Data for this task:

◇ ◇ ◇ ◇ ◇ ◇ ◇

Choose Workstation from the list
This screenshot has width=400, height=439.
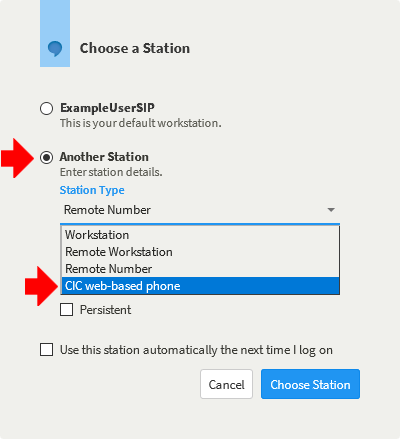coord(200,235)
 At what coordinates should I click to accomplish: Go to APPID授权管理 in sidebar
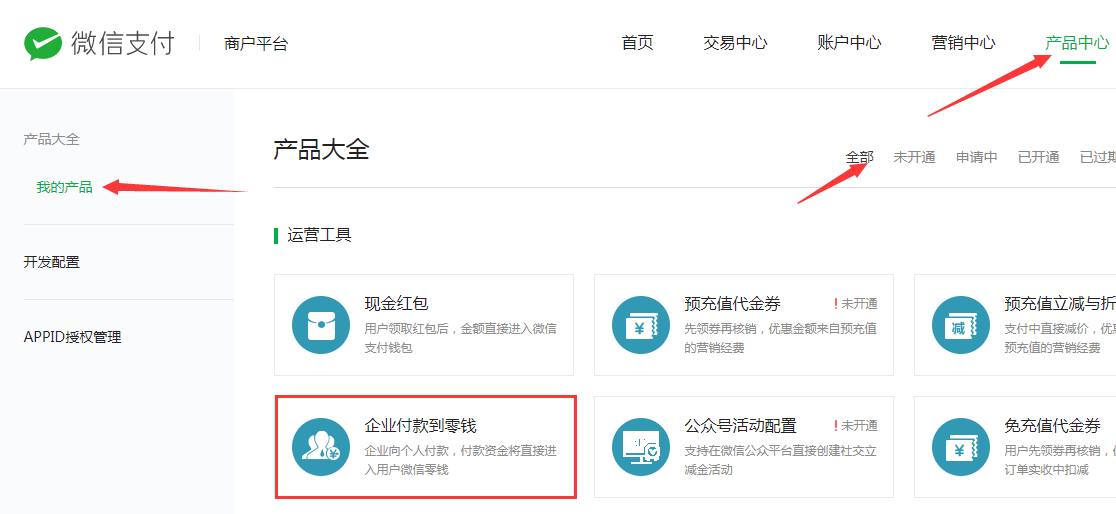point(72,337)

◇ ◇ ◇ ◇ ◇ ◇ ◇

What you need to do:
Reproduce every line of the entries above, including each request, and shift each coordinate value in the answers up by 122 while leaving all other numbers unchanged. Omit the pictures from your answer.

Solution to this exercise:
Choose Workstation from the list
This screenshot has width=400, height=439.
coord(322,357)
 At what coordinates should I click to accomplish: Go to APPID授权管理 in sidebar
point(194,459)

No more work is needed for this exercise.